■ TEKS BACAAN:

━━━━━━━━━━

Akademisi: perusahaan ponsel perlu promosikan "take back"

id Akademisi: perusahaan ponsel perlu promosikan take back

Akademisi: perusahaan ponsel perlu promosikan "take back"

Dosen Program Studi Teknik Industri Fakultas Teknologi Industri (FTI) Universitas Ahmad Dahlan (UAD) Yogyakarta Dr Siti Mahsanah Budijati (Foto Antara/Bambang Sutopo Hadi)

Yogyakarta (Antara Jogja) - Perusahaan ponsel perlu gencar mempromosikan program "take back" agar masyarakat mengetahuinya, kata dosen Program Studi Teknik Industri Fakultas Teknologi Industri Universitas Ahmad Dahlan Yogyakarta Siti Mahsanah Budijati.

━━━━━━━━━━

■ KUMPULAN DATA:
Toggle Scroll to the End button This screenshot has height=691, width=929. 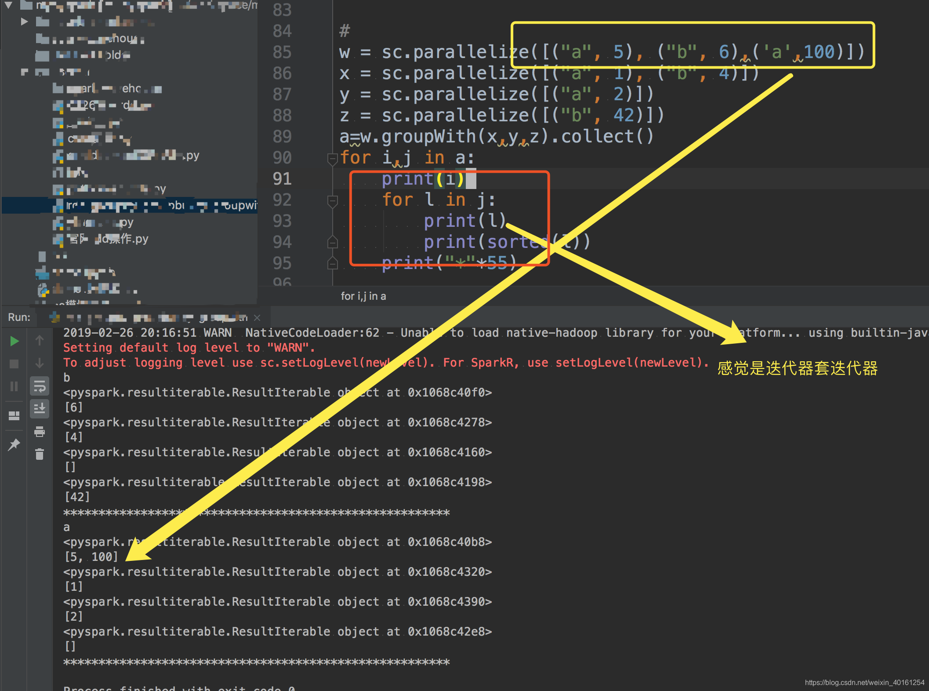40,408
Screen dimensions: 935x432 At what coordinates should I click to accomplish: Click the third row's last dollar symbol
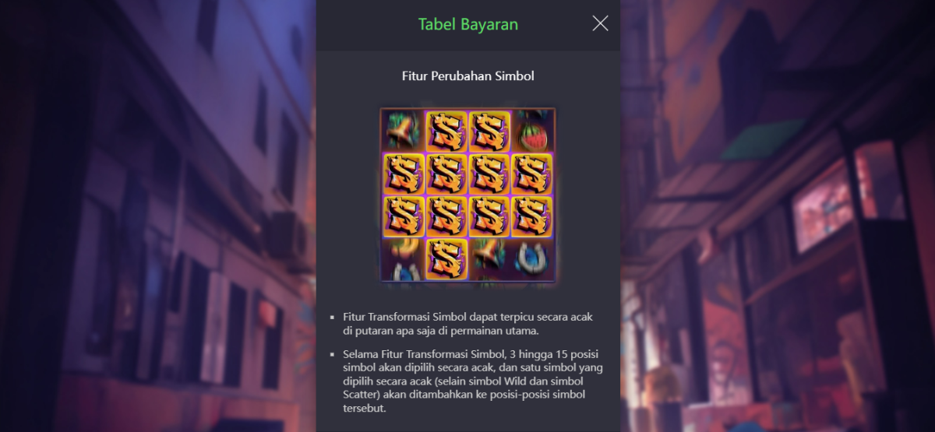click(532, 216)
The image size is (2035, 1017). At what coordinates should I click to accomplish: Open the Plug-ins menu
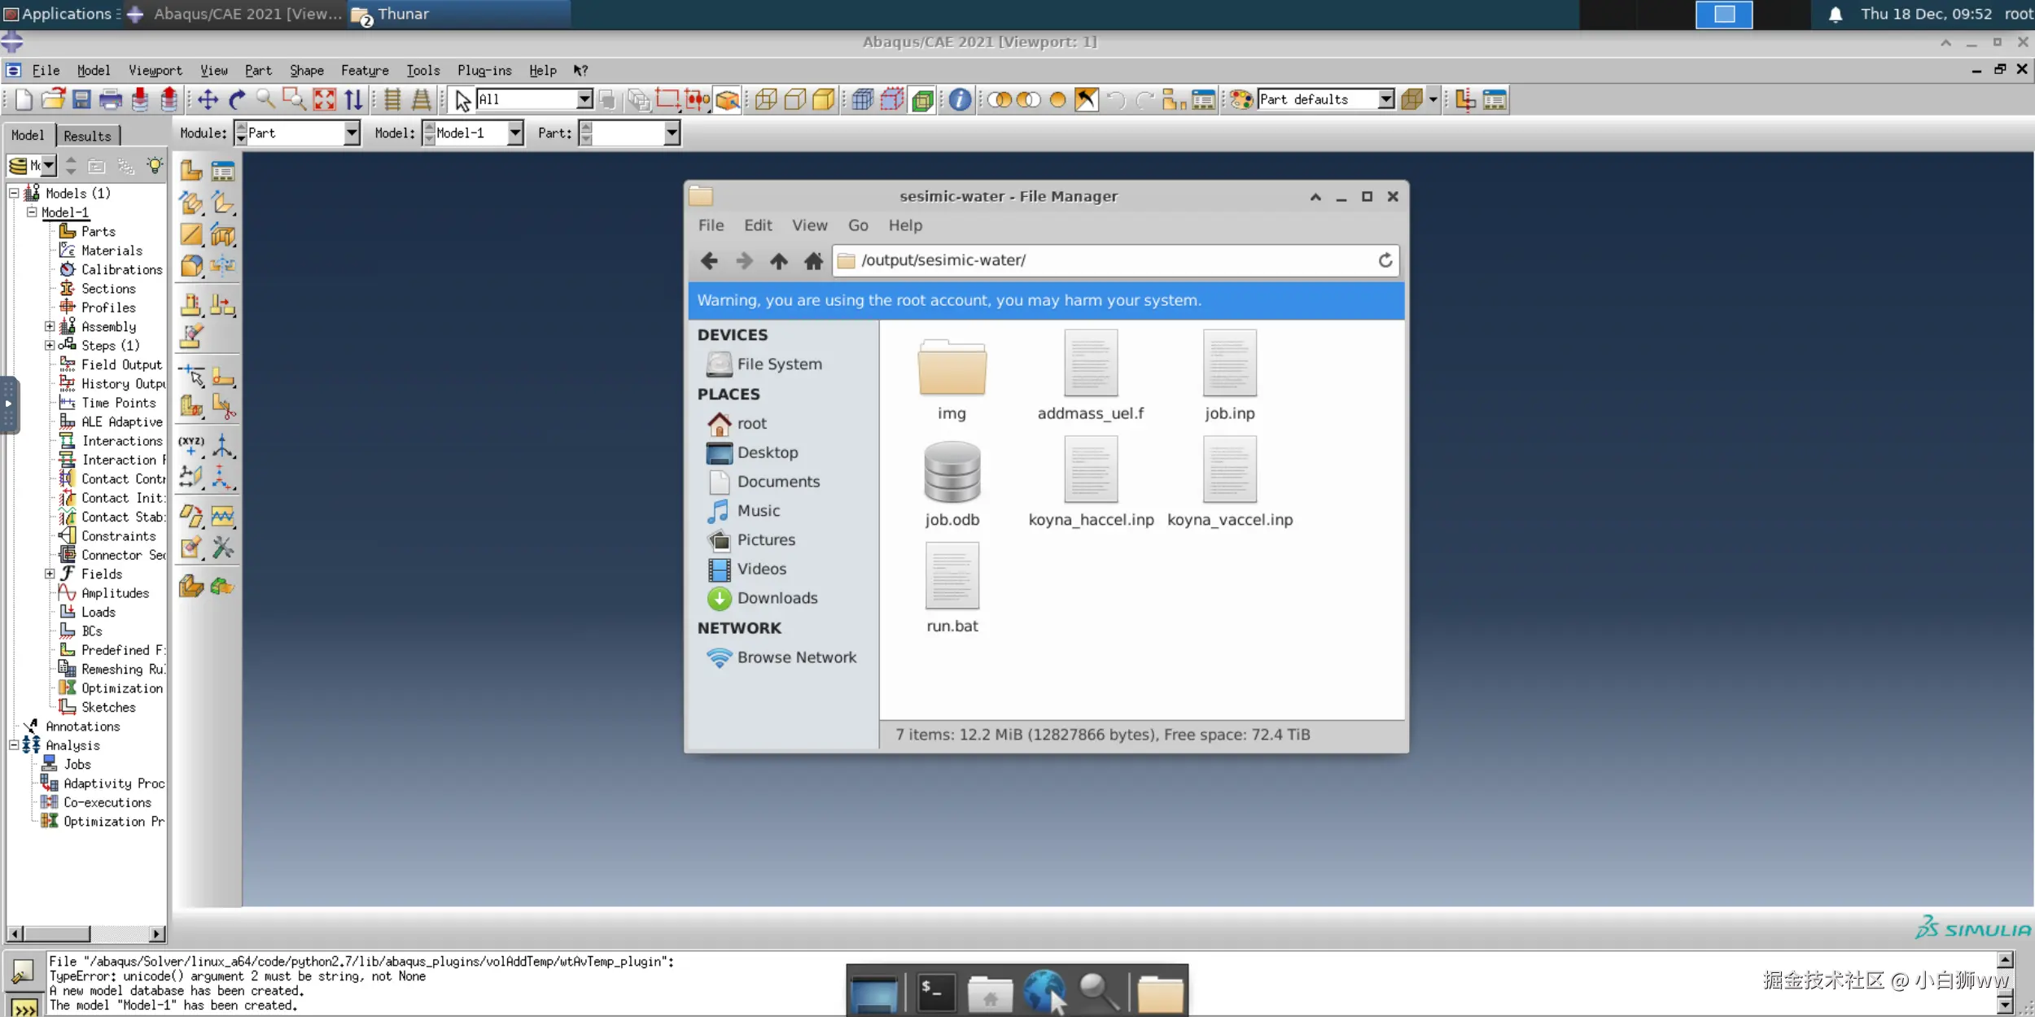pos(484,71)
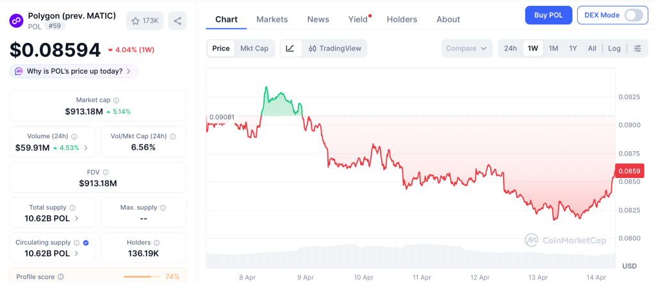Screen dimensions: 656x283
Task: Click the Polygon POL logo icon
Action: pos(16,20)
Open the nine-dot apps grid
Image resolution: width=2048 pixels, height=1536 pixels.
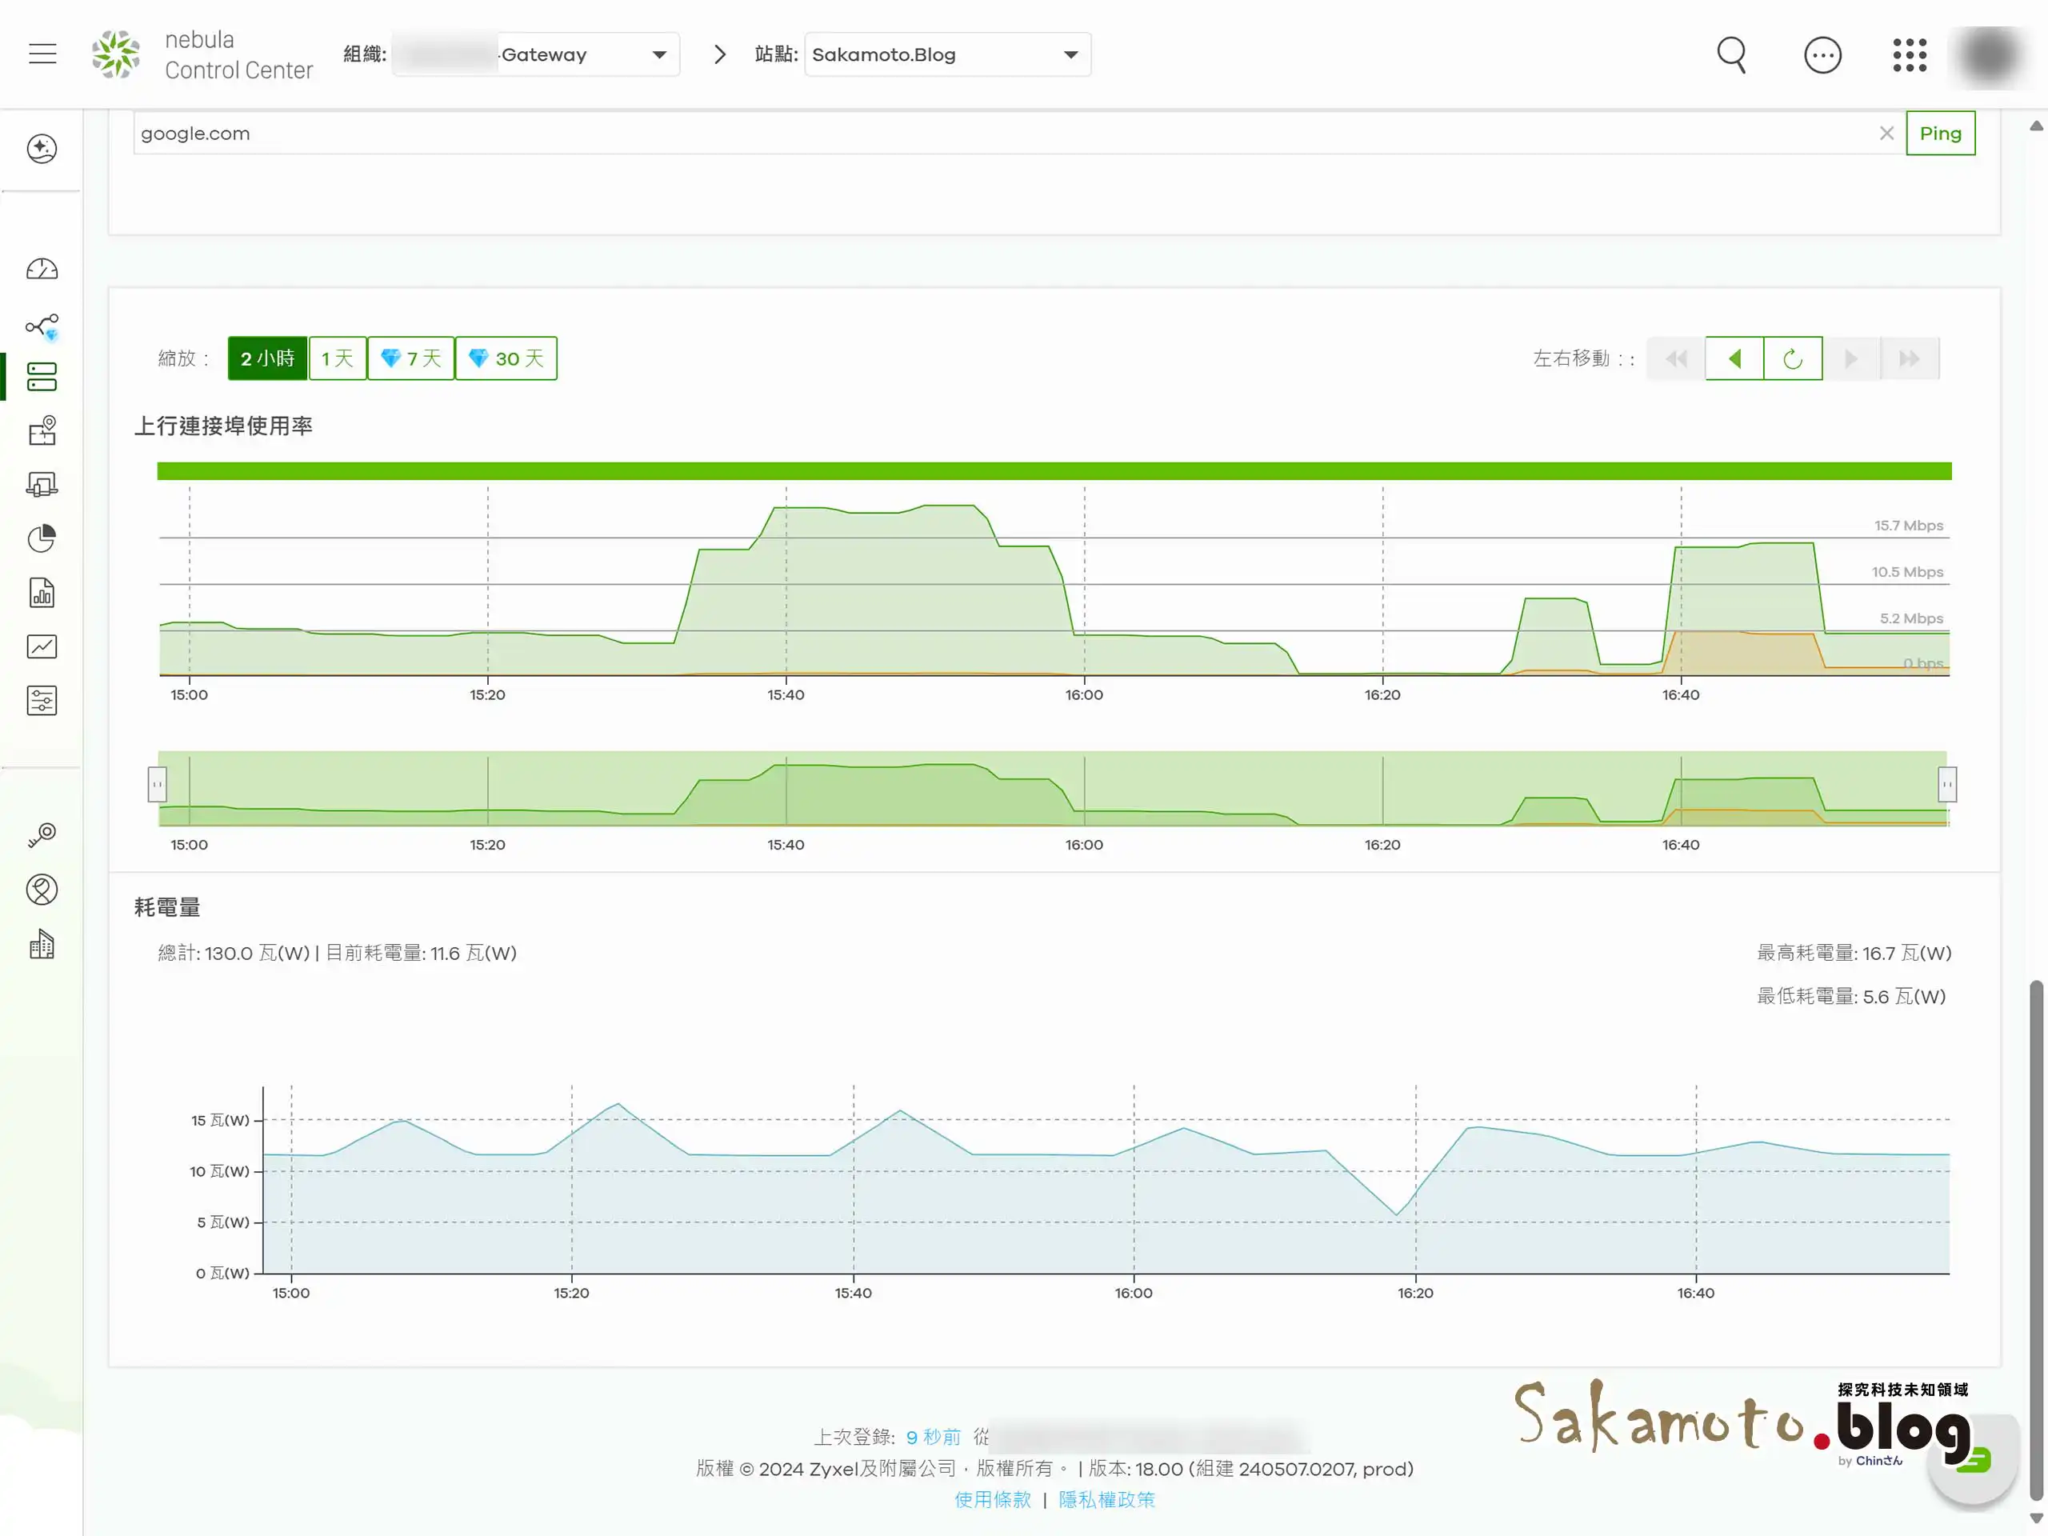1909,55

━━━━━━━━━━

■ DAFTAR TUGAS:
1. Tolong jawab pertanyaan berikut berdasarkan berita tentang program take back ponsel.
(a) Program apa yang menurut akademisi perlu gencar dipromosikan oleh perusahaan ponsel?
(b) Di universitas mana Siti Mahsanah Budijati menjadi dosen?
(c) Siapa yang tercantum sebagai pengambil foto dalam berita itu?
2. Teruskan berita tentang program take back ponsel itu, mulai setelah kalimat terakhir yang tercantum.

■ DAFTAR JAWABAN:
1.
(a) Program "take back".
(b) Universitas Ahmad Dahlan (UAD) Yogyakarta.
(c) Bambang Sutopo Hadi (Foto Antara).

2.
"Hal itu perlu karena mampu mendorong niat konsumen untuk berpartisipasi dalam program 'take back' ponsel dan dapat digunakan untuk memperbaiki penerapan program tersebut yang selama ini kurang mendapat respons dari masyarakat," katanya di Yogyakarta, Sabtu.
   
Menurut dia, kebijakan khusus dari pemerintah juga diperlukan untuk mendorong penerapan program "take back" ponsel serta peningkatan sikap lingkungan konsumen dan pemberian insentif ekonomi bagi konsumen yang berpartisipasi dalam program tersebut.
    
"Hasil pengembangan model pengelolaan 'reverse logistics' (RL) menunjukkan jika sikap lingkungan konsumen yang tinggi belum dapat dapat tercapai, partisipasi konsumen dalam program 'take back' dapat dipacu dengan aturan pemerintah dan insentif ekonomi bagi konsumen," kata doktor lulusan UGM itu.
    
Ia mengatakan hasil penelitian itu dapat dijadikan pertimbangan bagi produsen ponsel dalam menjalankan program take "back ponsel" di Indonesia agar sesuai dengan karakteristik konsumen Indonesia.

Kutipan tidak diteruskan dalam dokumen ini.